Cuando surgió la oportunidad de asistir a una iglesia cristiana, la aproveché. Se hacían llamar una “iglesia en formación”. Eran tan nuevos que se reunían en el auditorio de una escuela secundaria local porque no tenían edificio propio.
Aquel primer día, entré en el auditorio oscurecido con el sonido de U2 resonando a todo volumen desde unos altavoces gigantes a ambos lados del escenario. Mientras Bono cantaba: “Aún no he encontrado lo que estoy buscando”, sentí una esperanza en mi alma. ¿Había encontrado lo que necesitaba?
Cuando encontré una fila vacía cerca del frente y me acomodé en un asiento del auditorio, la grabación terminó. El asiento acolchado era más cómodo que un banco de la sala de reuniones, y me acomodé.
Una banda en vivo subió al escenario y un chico sonriente, apenas salido de la adolescencia, se acercó al soporte del micrófono. Rasgueó algunas notas de apertura en su guitarra acústica y saludó cordialmente a la congregación. De repente, empezaron a formarse dudas en mi mente. Esto parecía más un concierto que un servicio religioso.
Cuando invitó a todos a levantarse y cantar con él, dejé escapar un resoplido indignado. Me acababa de poner cómoda. Además, ¿cómo podía cantar si no reconocía las notas de apertura? Me levanté porque parecía un tipo simpático y lo había pedido con tanta alegría. Aun así, me prometí a mí misma que no cantaría. No me sabía la letra.

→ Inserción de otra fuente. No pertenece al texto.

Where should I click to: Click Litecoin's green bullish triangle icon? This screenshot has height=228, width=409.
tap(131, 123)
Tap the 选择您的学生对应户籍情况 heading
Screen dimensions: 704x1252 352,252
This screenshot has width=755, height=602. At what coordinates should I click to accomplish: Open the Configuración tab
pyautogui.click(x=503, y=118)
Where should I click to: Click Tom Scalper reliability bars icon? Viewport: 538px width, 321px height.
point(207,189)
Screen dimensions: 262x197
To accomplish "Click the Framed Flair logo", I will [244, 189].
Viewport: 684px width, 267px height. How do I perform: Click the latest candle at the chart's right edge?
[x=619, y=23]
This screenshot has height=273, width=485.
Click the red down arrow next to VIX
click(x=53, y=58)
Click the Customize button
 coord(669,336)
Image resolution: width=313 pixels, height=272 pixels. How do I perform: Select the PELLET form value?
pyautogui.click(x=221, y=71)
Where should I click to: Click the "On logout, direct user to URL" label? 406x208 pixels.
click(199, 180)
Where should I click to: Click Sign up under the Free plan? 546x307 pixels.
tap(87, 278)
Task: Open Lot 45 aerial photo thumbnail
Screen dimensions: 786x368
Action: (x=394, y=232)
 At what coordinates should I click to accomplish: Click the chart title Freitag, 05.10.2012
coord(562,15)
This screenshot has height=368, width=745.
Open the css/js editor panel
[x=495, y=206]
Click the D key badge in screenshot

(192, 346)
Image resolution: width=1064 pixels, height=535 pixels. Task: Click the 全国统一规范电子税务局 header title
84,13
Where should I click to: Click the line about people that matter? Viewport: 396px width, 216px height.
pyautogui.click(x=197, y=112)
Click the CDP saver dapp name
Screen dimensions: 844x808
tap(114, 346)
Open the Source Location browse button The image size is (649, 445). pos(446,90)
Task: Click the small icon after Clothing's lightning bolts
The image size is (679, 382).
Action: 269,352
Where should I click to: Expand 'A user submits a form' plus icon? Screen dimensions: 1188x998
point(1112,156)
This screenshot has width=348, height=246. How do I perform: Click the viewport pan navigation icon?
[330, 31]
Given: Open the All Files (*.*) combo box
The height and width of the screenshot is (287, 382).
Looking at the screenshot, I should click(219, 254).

Como si algún ser celestial supiera que necesitaba ayuda, dos pantallas sobredimensionadas en el escenario se iluminaron mágicamente. Cada una mostraba la letra de la canción. No saber la letra ya no era una excusa, pero seguía sin saber la melodía. Con los brazos cruzados, leí la letra en la pantalla. La canción, escrita por el cantante de música cristiana contemporánea David Crowder, ofrecía un mensaje musical conmovedor. Las palabras, aunque cantadas, me recordaban al ministerio vocal. Y hablaban de mi condición: “Así que deja tu dolor / Deja tu corazón / Ven tal como eres”.
Esas letras, así como otras que escuché ese día, me traspasaron el corazón y permitieron que la Luz entrara en mi alma. A medida que pasaban las semanas, no solo aprendí las diferentes canciones, sino que empecé a cantarlas. Durante los dos años siguientes, me uní al equipo técnico y controlé las diapositivas que se proyectaban en esas pantallas gigantes. Cada mensaje que revelaba cada diapositiva, ya fueran letras de canciones o pasajes de la Biblia, me llevó más profundamente a la maravilla del amor de Dios, Su gloria y Su gracia. Finalmente descubrí una paz que creía haber perdido.
Luego llegó la pandemia de 2020. Las escuelas cerraron, incluida la escuela secundaria que acogía a mi nueva iglesia. El pastor empezó a pregrabar sus mensajes. Sin música en vivo ni una congregación en vivo, mi trabajo de controlar las diapositivas terminó.
Al mismo tiempo, mi reunión cuáquera comenzó a adorar virtualmente en tiempo real. Me uní a ellos desde la seguridad de mi casa y miré la pantalla de mi ordenador. Caras de Amigos que había conocido antes me devolvieron la sonrisa.
Después de una ausencia de dos años y medio, me sentí lista para volver al silencio. Todavía experimentaba el ocasional pinchazo doloroso en mi trasero por estar sentada quieta, pero ya no me preguntaba si era lo suficientemente espiritual como para ser cuáquera. Ahora sé que lo soy. Y en el silencio, cuando mi mente no se aquieta, puedo recordar las canciones que alaban el amor, la gracia y la luz de Dios.
A veces, un buscador necesita irse. Igual de importante es que ese buscador necesita volver.